I’m home alone right now, after watching The Bad Seed. Truth be told, the shadows keep spooking me. I can’t seem to stop myself from imagining precocious blonde murderers in them. It’s a manageable silliness, but made a little less so by the fact that I forgot to lock the door. Less troublesome than the night I spent after Ringu (the original Japanese version of The Ring). I finished watching it in the wee hours of the morning, and I wanted to go to sleep. I was in half a stupor, but the incessant inner critic in me kept imagining all the changes that could have been made to make the movie more truly unsettling until visions of Obake were swimming around me.
Ordinarily I doubt I’d be bothered particularly by a 50’s classic, but ··· went back up to Boston this afternoon. ·····’s at a conference in Finland, so I invited him down to visit while I have the apartment all to myself. It was strange to have a visitor actually in my home for whom I didn’t have to play at being contented. At any rate, being around ··· for three days essentially meant carrying on a three-day-long conversaiton, and the abrupt drop of sociability makes me feel my isolation a little more acutely.

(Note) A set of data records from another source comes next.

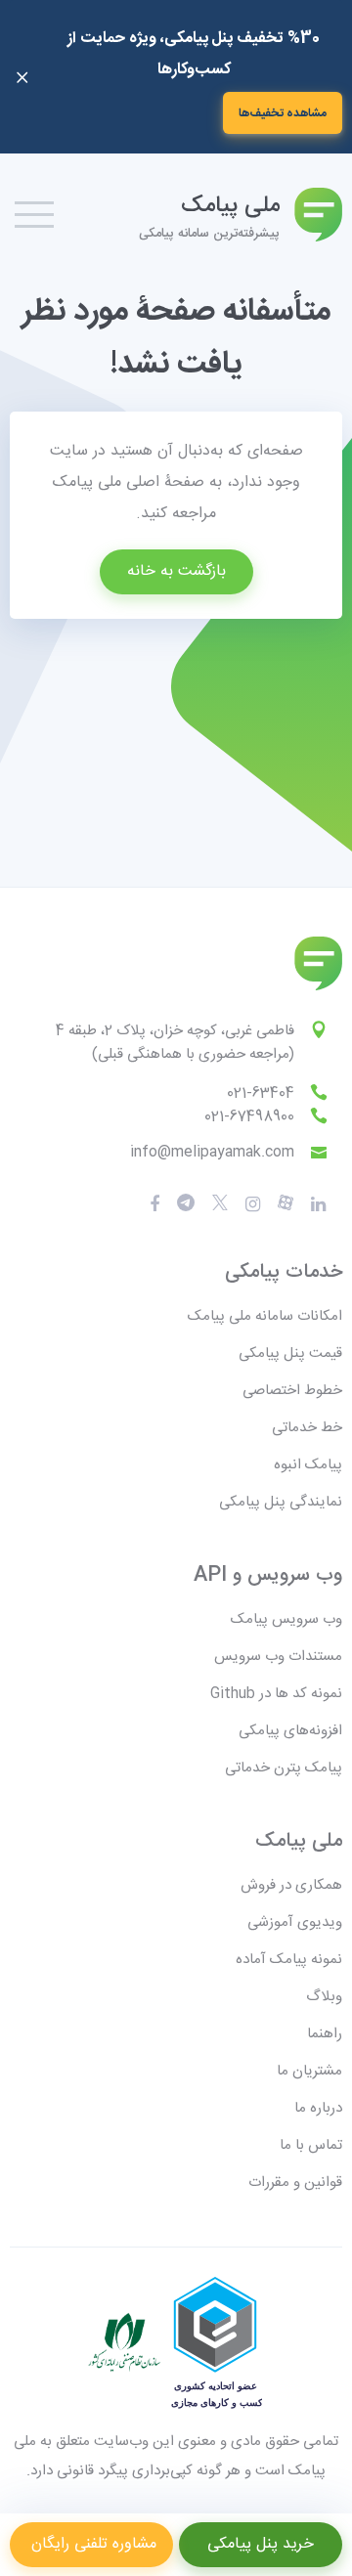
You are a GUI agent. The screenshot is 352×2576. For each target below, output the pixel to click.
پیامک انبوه (308, 1465)
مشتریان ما (309, 2071)
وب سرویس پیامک (286, 1619)
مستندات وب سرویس (278, 1656)
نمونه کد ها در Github (276, 1693)
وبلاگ (324, 1997)
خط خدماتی (307, 1428)
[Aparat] (220, 1204)
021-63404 (260, 1093)
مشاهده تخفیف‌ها (283, 113)
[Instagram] (252, 1204)
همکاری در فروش (291, 1885)
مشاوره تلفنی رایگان (91, 2544)
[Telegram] (186, 1204)
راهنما (324, 2034)
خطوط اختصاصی (292, 1390)
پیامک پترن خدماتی (283, 1768)
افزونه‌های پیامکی (290, 1731)
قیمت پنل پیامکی (290, 1353)
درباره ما (318, 2108)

We watched The Way We Were together, and agreed that it should be remade with casting that actually works. I hadn’t seen it before, and was surprised to find it unusually nuanced and substantial, yet still not good. It was nice to have someone around who would dissect it with me afterward. It’s been a while since I actually discussed a film with someone. Partly out of my own fault; I don’t always enjoy verbalizing my opinions of movies immediately after watching them if I’ve found them in the least bit moving. I guess I consider the aftertaste part of the experience. In this case, we both felt the film had missed its emotional mark so it wasn’t so much of an issue. On the other hand, I don’t find most movies moving. I find them frustratingly flawed, and by the time they end I’m raring to rant about their petty contradictions and failures of logic. I think it might give people the impression that I don’t actually make any effort to tease out the messages filmmakers weave into their work. Or maybe I’m just making excuses for having uninteresting friends. Either way, it was pleasant to be in the company of someone eager to tolerate the convolutions of my thought process.

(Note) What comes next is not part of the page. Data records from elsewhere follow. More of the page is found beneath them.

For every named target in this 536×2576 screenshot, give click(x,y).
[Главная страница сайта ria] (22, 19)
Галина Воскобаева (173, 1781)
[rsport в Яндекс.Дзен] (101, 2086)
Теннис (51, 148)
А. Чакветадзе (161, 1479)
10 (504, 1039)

On Wednesday night, I have a date to meet up with some former co-workers/friends that I’ve been passively avoiding for several years now. Every time I fail to carefully manage my visibility, people seem to come flooding back into my life. This time the culprit was a day spent logged into instant messaging without stringent privacy settings. I should feel lucky for that, I suppose. I’m not sure how I actually feel. One of the formers is a woman I was very close to, as far as most of the world—her included—could discern. The other is a Boston boy I admired for the touch of golden child in the air that hung about him. The main theme of his life was (and I suspect still is) getting to drinks with friends at one of his regular bars at the end of every evening. Which did not at all stop him from being productive, interested in the world, and bright. If he had been a girl I would have been hateful with envy. Instead he’s always stood out in my memory as the only person I’ve had a bit of a crush on despite not finding him particularly intellectually stimulating. A month or so ago he sold his company to google. Now he spends a lot of time out of town giving lectures. I suspect I may be generally happy for him, and I’m not quite sure what to do with that.

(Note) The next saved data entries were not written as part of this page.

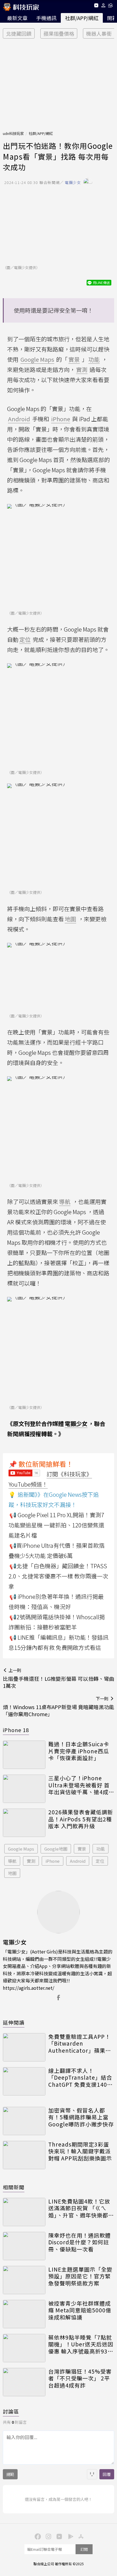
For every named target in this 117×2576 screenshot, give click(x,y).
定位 (100, 1861)
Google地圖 (55, 1849)
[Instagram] (48, 2536)
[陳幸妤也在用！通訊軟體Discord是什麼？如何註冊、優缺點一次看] (24, 2246)
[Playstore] (69, 2536)
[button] (103, 6)
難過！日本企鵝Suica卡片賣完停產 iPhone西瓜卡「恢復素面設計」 (78, 1751)
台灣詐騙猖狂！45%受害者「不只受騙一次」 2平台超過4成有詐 (80, 2378)
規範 (10, 2474)
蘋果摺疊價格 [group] (58, 33)
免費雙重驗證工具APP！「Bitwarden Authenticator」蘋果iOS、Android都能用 (79, 2043)
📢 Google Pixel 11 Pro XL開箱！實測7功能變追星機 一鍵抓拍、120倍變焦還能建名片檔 (56, 1525)
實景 (82, 1849)
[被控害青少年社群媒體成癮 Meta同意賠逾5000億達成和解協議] (24, 2314)
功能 (100, 1849)
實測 (31, 1861)
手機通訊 (46, 18)
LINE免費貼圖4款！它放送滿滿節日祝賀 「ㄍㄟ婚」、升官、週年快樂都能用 (81, 2208)
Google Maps (21, 1849)
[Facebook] (37, 2536)
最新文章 (17, 18)
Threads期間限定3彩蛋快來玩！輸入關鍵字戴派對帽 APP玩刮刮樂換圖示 (80, 2151)
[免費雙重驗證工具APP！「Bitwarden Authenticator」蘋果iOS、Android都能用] (24, 2047)
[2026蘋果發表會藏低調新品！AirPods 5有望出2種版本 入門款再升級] (24, 1823)
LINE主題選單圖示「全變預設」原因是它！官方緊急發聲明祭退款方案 (80, 2276)
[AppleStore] (80, 2536)
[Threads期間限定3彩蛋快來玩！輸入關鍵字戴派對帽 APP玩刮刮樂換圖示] (24, 2155)
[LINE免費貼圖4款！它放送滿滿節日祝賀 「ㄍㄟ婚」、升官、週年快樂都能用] (24, 2212)
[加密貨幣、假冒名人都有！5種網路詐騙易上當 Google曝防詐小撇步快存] (24, 2121)
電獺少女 (76, 1423)
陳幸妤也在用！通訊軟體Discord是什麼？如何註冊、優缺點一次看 (79, 2242)
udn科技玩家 (13, 133)
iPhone (52, 1861)
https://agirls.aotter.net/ (28, 1987)
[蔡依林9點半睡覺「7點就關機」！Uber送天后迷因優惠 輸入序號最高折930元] (24, 2348)
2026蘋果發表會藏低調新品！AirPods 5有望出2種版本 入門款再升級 (80, 1819)
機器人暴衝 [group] (99, 33)
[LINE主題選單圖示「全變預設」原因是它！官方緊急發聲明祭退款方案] (24, 2280)
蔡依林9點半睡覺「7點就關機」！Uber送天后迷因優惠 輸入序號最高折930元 (80, 2344)
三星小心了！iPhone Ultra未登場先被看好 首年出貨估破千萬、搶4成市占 (81, 1785)
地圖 (12, 1873)
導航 (12, 1861)
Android (77, 1861)
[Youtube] (96, 6)
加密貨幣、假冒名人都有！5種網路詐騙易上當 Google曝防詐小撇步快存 (81, 2117)
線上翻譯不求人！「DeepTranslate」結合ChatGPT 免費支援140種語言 (80, 2077)
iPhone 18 (16, 1729)
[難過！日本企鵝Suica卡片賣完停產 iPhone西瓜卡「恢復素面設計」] (24, 1755)
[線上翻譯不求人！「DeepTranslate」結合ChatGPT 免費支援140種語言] (24, 2081)
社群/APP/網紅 (82, 18)
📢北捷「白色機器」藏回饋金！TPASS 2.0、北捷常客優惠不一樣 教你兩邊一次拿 (58, 1576)
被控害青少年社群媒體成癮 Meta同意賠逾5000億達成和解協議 (79, 2310)
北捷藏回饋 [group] (19, 33)
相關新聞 (13, 2187)
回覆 (107, 2474)
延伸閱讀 (13, 2022)
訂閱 (84, 2549)
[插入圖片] (92, 2474)
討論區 (11, 2411)
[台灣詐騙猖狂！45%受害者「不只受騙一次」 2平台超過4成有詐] (24, 2382)
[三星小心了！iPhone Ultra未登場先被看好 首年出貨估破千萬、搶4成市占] (24, 1789)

Thursday I’m leaving for a few days in Denver. I wish I hadn’t scheduled it for a time when I could have been the sole occupant of my domicile, but other than that I’m looking forward to it. I’ve no idea what I’ll do there, but at least that means I really am going someplace that wouldn’t occur to me outside of a peculiar set of constraints. I think it would be advisable to work out the transportation system before I depart, though.
I hope this letter finds you… relatively satisfied, at a minimum. I don’t actually need to tell you how much I miss talking to you, do I?